- [Description of the task]: Every line that contains the word "computer" should be copied from the records below.

[[ Data excerpts, beginning ]]

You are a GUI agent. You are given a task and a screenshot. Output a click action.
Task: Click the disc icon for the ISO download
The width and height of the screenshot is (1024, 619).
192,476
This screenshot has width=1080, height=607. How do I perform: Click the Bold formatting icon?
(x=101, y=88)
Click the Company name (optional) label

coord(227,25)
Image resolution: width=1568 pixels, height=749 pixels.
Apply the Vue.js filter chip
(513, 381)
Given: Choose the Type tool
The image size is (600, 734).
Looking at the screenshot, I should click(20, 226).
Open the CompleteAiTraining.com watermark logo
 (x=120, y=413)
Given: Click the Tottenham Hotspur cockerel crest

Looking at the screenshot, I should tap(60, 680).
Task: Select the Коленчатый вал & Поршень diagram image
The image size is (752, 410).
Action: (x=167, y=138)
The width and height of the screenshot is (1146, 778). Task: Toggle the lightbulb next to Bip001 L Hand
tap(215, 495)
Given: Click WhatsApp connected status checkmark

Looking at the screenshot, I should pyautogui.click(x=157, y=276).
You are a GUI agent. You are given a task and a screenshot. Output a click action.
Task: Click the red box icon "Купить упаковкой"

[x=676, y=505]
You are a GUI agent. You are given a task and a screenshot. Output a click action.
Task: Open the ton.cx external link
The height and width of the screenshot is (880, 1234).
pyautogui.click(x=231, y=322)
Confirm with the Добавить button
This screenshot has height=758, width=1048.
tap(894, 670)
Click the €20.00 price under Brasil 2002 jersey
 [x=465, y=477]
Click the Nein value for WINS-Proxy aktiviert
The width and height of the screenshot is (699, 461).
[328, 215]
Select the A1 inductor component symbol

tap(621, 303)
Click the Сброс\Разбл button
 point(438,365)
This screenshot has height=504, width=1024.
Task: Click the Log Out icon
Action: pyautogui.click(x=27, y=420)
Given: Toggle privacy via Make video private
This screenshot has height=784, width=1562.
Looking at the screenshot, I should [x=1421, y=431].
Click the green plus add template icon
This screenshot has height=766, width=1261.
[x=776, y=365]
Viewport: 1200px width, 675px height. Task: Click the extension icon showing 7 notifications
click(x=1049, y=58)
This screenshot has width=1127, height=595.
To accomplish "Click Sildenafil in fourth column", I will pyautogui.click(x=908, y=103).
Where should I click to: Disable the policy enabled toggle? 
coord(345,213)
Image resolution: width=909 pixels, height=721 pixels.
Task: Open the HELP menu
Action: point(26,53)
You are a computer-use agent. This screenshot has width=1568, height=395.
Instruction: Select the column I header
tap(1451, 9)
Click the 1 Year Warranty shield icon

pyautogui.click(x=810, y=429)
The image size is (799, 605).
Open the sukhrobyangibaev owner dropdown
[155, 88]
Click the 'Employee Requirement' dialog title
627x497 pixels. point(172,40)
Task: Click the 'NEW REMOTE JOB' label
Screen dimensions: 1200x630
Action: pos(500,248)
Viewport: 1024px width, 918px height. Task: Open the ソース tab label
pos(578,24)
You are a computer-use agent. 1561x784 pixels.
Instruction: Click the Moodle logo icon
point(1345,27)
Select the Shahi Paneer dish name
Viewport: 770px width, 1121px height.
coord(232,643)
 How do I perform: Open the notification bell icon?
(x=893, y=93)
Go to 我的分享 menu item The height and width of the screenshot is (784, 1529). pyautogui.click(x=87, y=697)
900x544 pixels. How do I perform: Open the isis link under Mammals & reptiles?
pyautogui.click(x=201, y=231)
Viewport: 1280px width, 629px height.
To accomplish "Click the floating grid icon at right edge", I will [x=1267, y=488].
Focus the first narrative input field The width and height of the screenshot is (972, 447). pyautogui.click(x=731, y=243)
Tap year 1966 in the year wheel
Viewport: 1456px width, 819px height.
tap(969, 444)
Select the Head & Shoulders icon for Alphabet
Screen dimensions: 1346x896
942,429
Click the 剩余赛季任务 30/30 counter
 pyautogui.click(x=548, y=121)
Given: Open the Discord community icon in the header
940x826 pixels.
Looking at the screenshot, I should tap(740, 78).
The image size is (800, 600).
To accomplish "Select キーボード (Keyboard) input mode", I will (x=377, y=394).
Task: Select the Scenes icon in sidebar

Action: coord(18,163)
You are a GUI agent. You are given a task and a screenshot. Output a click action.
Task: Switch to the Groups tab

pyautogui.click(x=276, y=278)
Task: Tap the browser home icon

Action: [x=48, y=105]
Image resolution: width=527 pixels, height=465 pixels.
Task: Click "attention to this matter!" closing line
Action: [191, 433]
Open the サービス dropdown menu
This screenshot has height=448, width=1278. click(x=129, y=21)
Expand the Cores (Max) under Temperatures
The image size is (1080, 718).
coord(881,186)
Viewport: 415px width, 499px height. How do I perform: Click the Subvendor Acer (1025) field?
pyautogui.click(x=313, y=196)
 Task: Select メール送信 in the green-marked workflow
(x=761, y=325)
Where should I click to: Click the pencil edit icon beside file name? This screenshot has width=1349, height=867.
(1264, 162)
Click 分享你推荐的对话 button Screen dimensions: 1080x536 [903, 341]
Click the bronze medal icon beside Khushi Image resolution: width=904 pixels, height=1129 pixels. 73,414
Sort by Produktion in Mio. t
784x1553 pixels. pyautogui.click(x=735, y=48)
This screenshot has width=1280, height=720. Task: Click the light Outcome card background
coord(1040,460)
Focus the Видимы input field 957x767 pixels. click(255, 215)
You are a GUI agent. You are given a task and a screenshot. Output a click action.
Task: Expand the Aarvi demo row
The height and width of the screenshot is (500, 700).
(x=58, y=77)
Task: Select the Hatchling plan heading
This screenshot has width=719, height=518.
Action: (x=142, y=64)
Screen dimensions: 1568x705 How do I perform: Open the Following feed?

[[ Data excerpts, end ]]

- [Solution for this task]:
You are a computer-use agent. This screenshot has width=1568, height=395.
You are a computer-use agent. 1561x784 pixels.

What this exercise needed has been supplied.